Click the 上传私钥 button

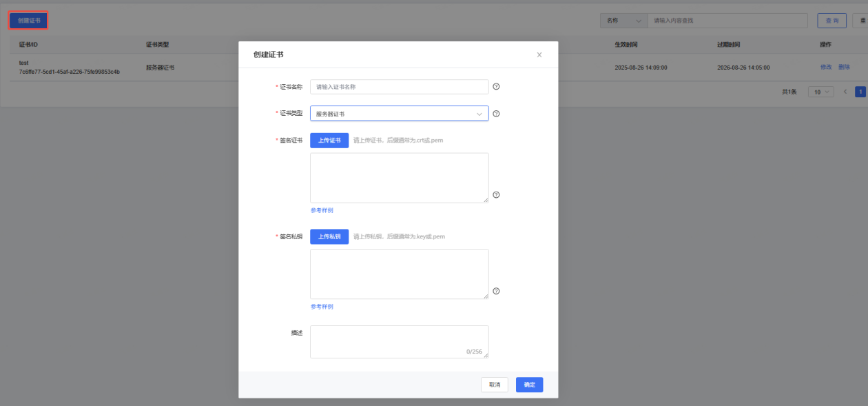click(329, 236)
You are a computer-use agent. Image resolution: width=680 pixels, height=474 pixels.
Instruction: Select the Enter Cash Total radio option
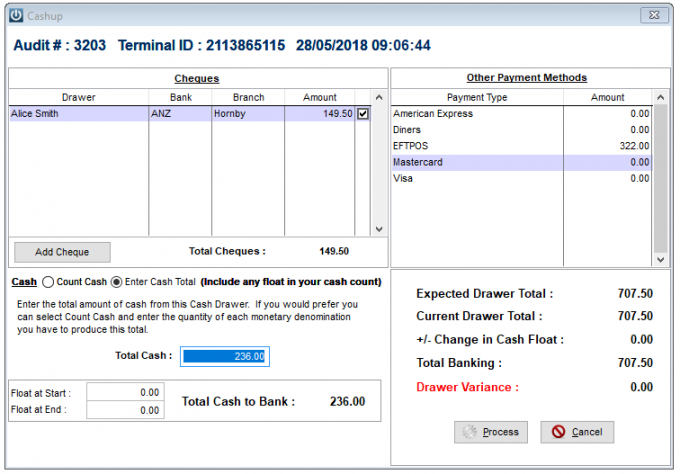[x=116, y=282]
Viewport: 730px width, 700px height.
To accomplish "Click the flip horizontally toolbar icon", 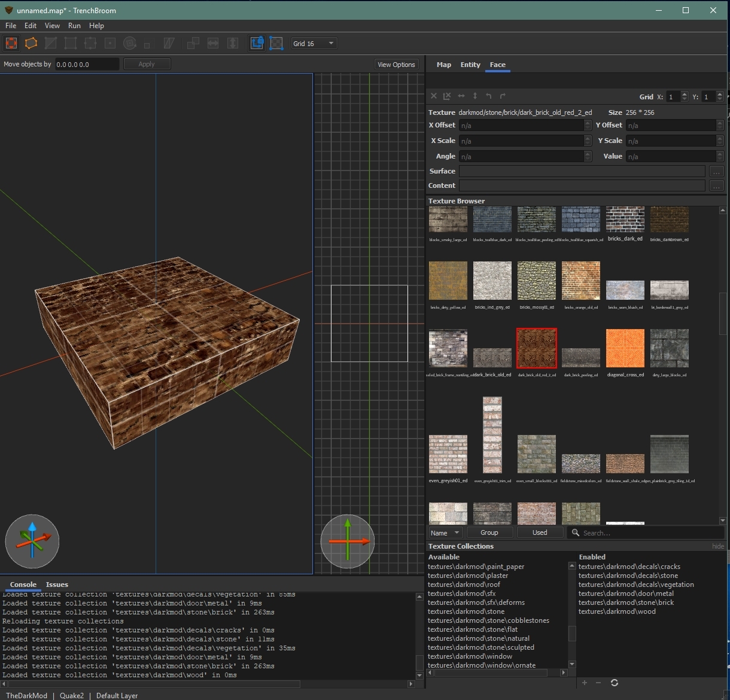I will coord(213,43).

# # #

* _EXERCISE PROMPT_
Copy, from the material, each line that holds the string "width".

* _RESULT_
You are a computer-use agent. Image resolution: width=680 pixels, height=474 pixels.
Viewport: 730px width, 700px height.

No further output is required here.